Rewrite the lines between the one containing "Click the tcp_flood chart icon" and the one containing "pyautogui.click(x=2515, y=457)", inclusive, with "screenshot" replaced by "image" and all else unchanged. Leave the pictures out of your answer.

## Information supplied
┄┄┄┄┄┄┄┄┄┄┄┄┄┄┄┄┄┄┄┄
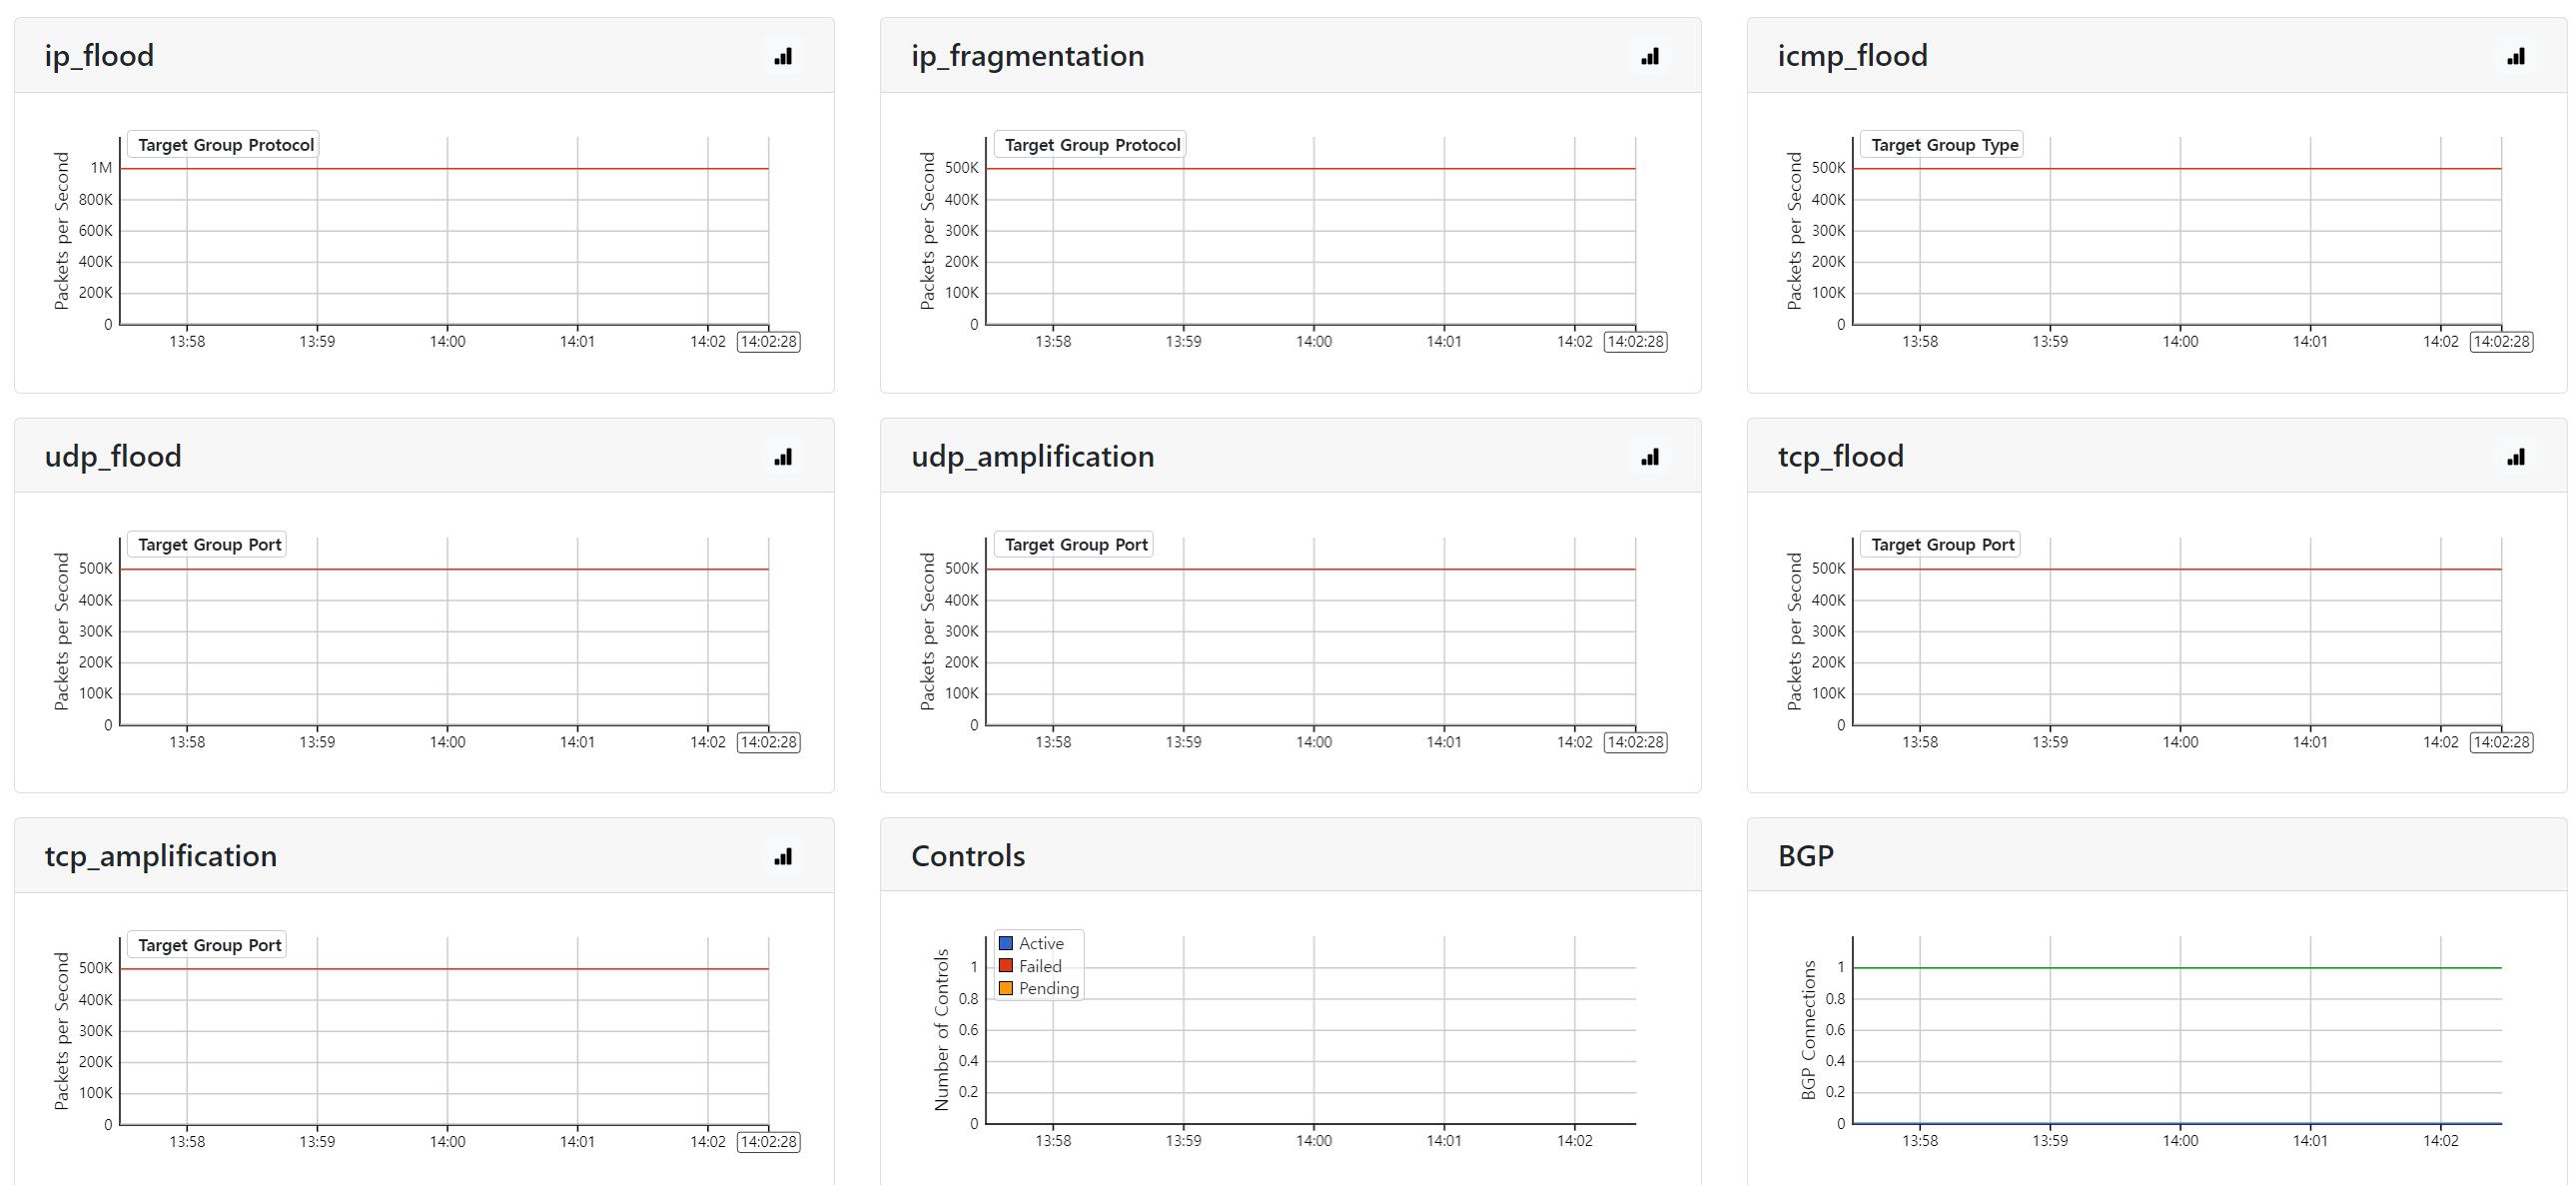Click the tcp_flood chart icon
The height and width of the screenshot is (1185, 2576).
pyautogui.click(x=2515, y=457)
┄┄┄┄┄┄┄┄┄┄┄┄┄┄┄┄┄┄┄┄
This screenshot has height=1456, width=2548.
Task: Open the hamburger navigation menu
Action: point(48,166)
┄┄┄┄┄┄┄┄┄┄┄┄┄┄┄┄┄┄┄┄
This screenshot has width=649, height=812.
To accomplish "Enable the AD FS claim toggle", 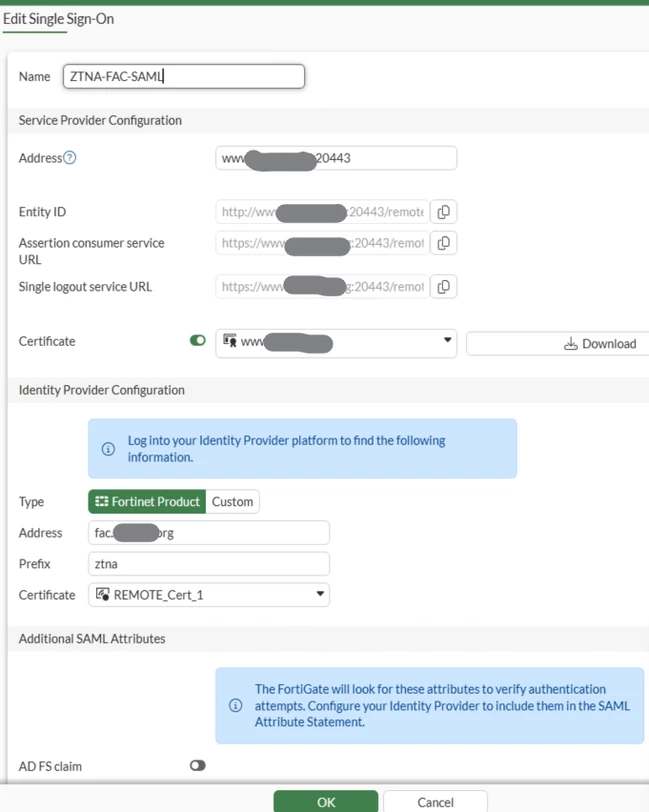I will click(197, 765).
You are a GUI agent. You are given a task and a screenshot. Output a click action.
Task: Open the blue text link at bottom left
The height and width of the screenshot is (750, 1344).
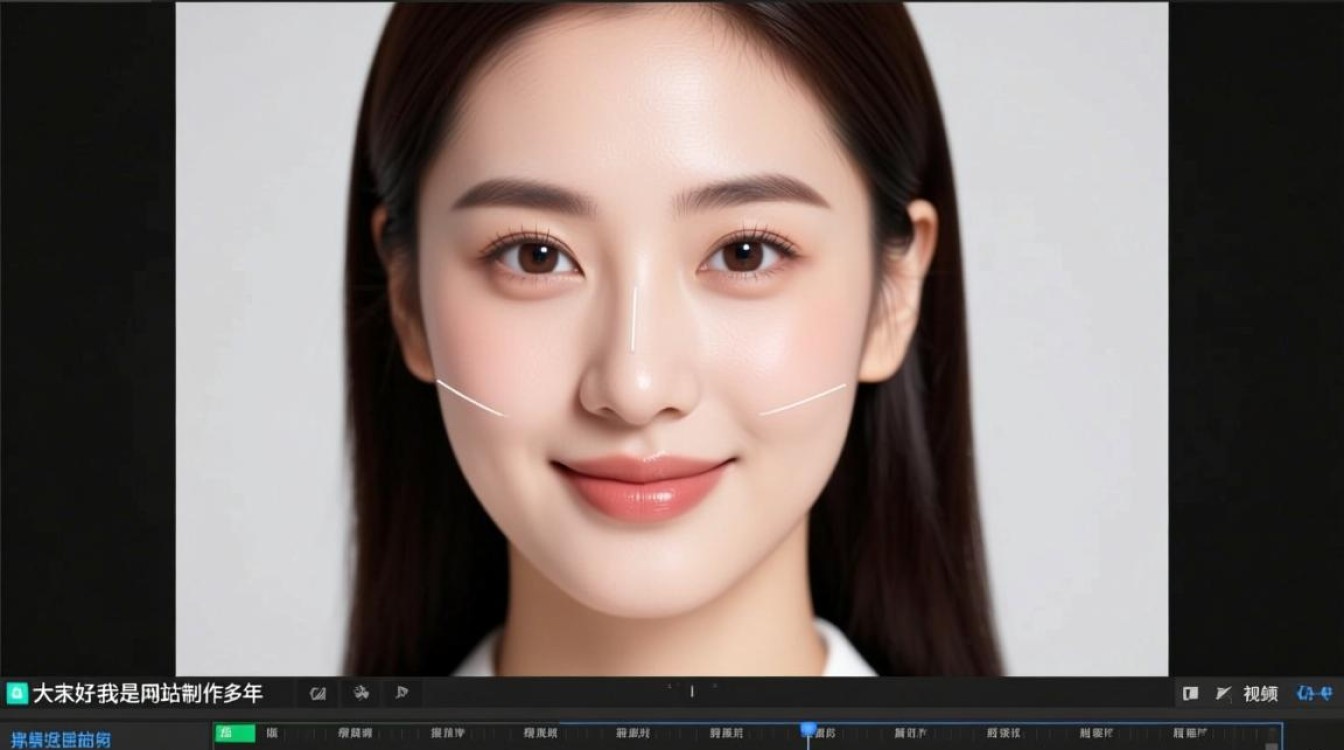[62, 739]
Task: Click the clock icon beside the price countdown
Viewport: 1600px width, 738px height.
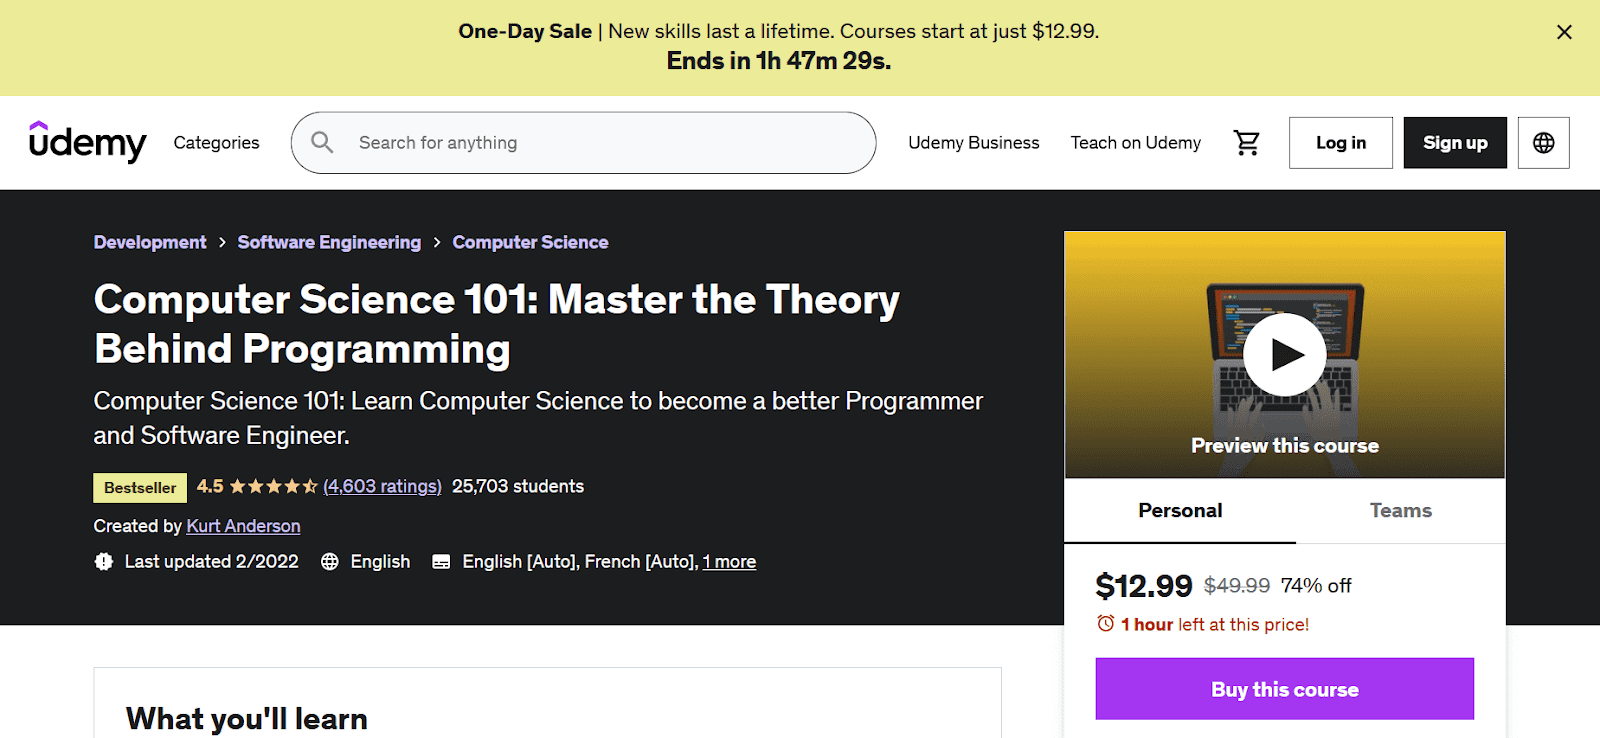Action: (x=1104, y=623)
┄┄┄┄┄┄┄┄┄┄┄┄┄┄┄┄┄┄┄┄
## Solution to the problem
Click the tcp_flood chart icon
The height and width of the image is (1185, 2576).
pyautogui.click(x=2515, y=457)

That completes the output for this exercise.